HOW TO COMPLETE THIS TASK >> Show all lines below holding the string "each".

SOURCE RECORDS >>

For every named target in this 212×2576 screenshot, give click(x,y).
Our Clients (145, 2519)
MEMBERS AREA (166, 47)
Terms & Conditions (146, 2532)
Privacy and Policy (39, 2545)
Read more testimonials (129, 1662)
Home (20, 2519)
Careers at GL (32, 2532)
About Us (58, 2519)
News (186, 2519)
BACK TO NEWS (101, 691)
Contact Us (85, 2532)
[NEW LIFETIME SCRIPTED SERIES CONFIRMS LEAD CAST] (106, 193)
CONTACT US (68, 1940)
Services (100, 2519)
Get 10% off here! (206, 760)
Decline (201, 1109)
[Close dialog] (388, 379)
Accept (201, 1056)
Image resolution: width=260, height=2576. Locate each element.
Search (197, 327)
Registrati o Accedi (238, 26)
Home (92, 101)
...
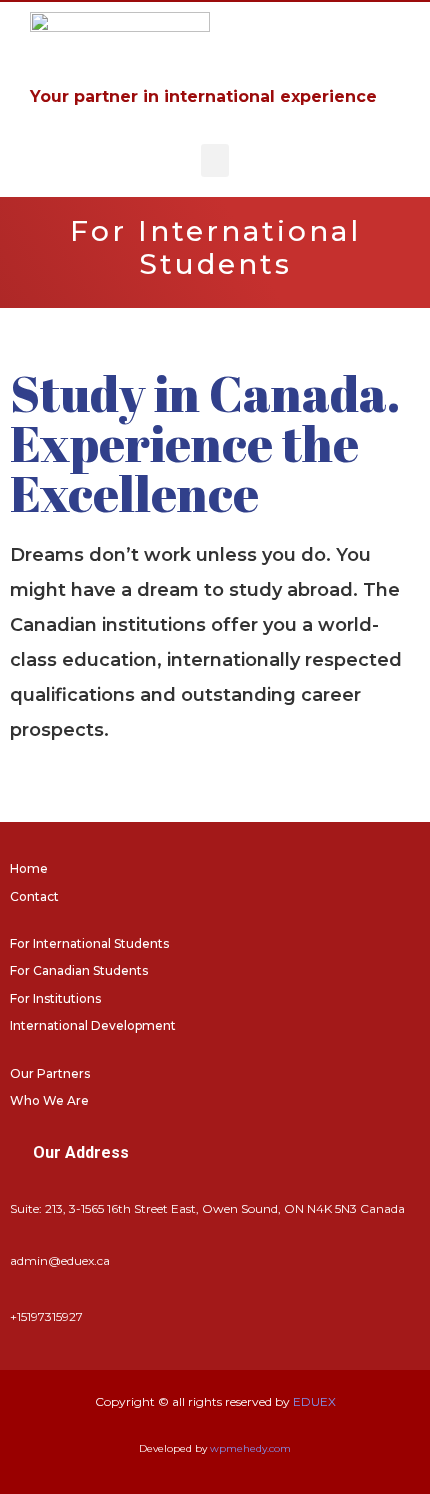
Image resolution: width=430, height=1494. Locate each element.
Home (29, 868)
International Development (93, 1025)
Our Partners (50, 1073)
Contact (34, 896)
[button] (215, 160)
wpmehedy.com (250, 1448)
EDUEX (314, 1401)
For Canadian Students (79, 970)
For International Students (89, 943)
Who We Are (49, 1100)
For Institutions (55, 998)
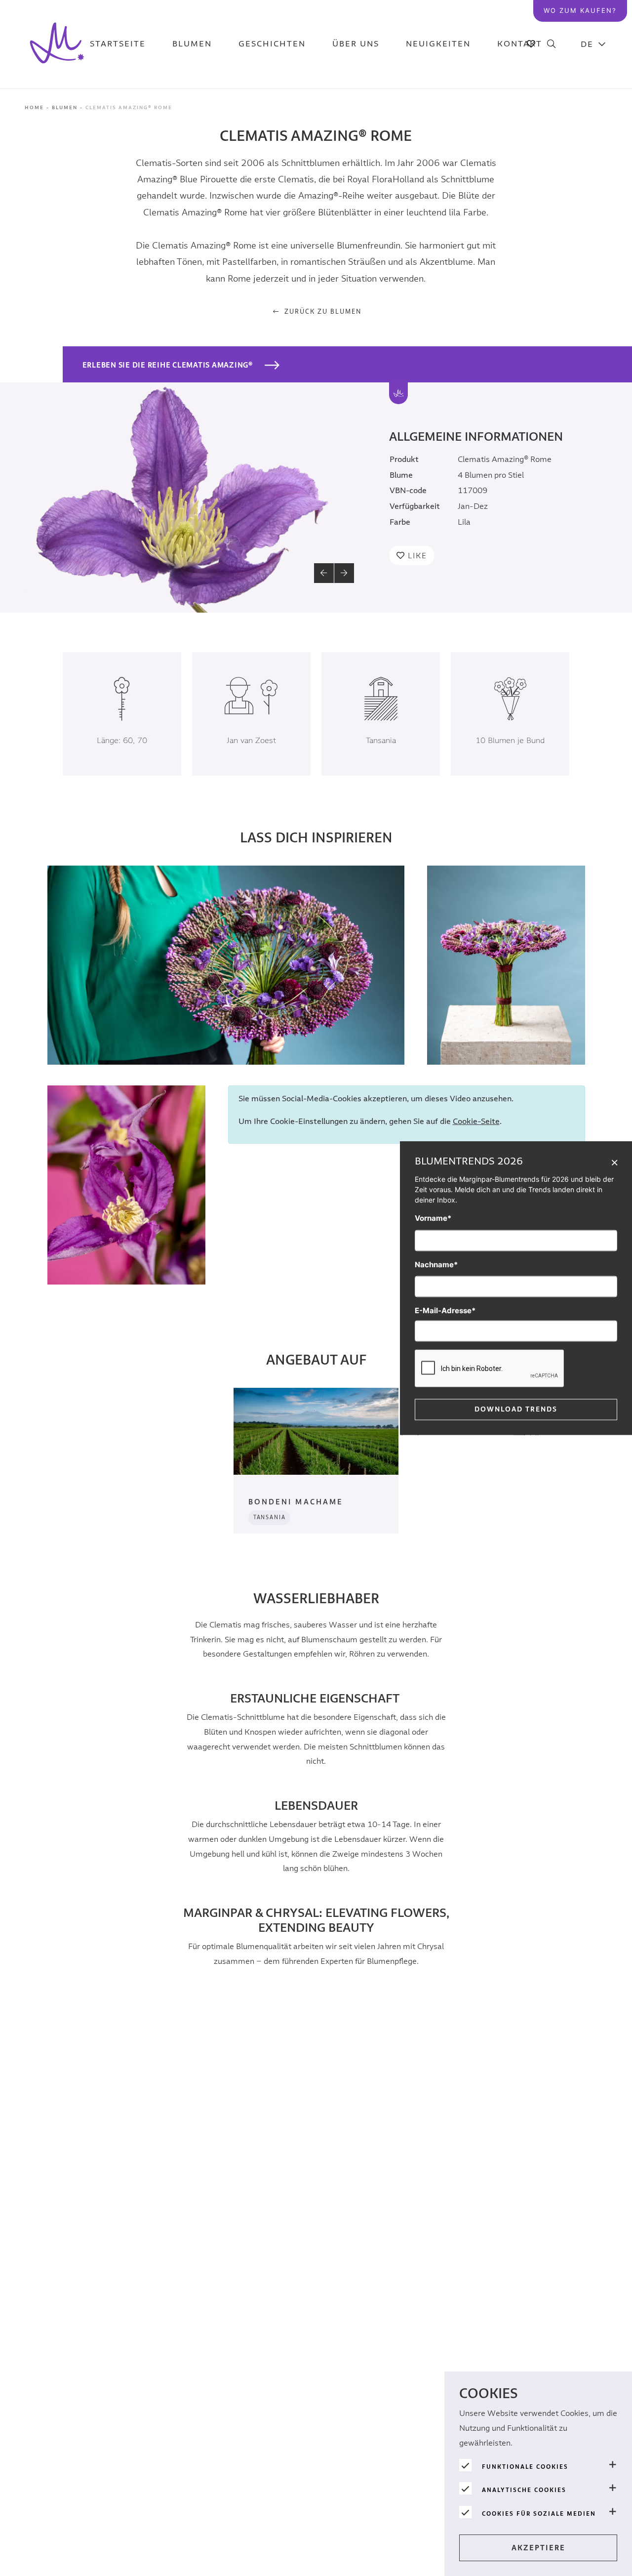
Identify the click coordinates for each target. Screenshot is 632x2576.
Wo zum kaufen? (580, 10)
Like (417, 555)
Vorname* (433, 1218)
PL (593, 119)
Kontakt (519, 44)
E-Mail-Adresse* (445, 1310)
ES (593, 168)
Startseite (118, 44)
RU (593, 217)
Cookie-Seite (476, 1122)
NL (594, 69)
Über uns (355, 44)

ANSWER TO THIS TASK >>
Image resolution: width=260, height=2576. Locate each element.
Image resolution: width=430, height=1494. Locate each element.
Identify the click coordinates for each target. Screenshot is 632x2576.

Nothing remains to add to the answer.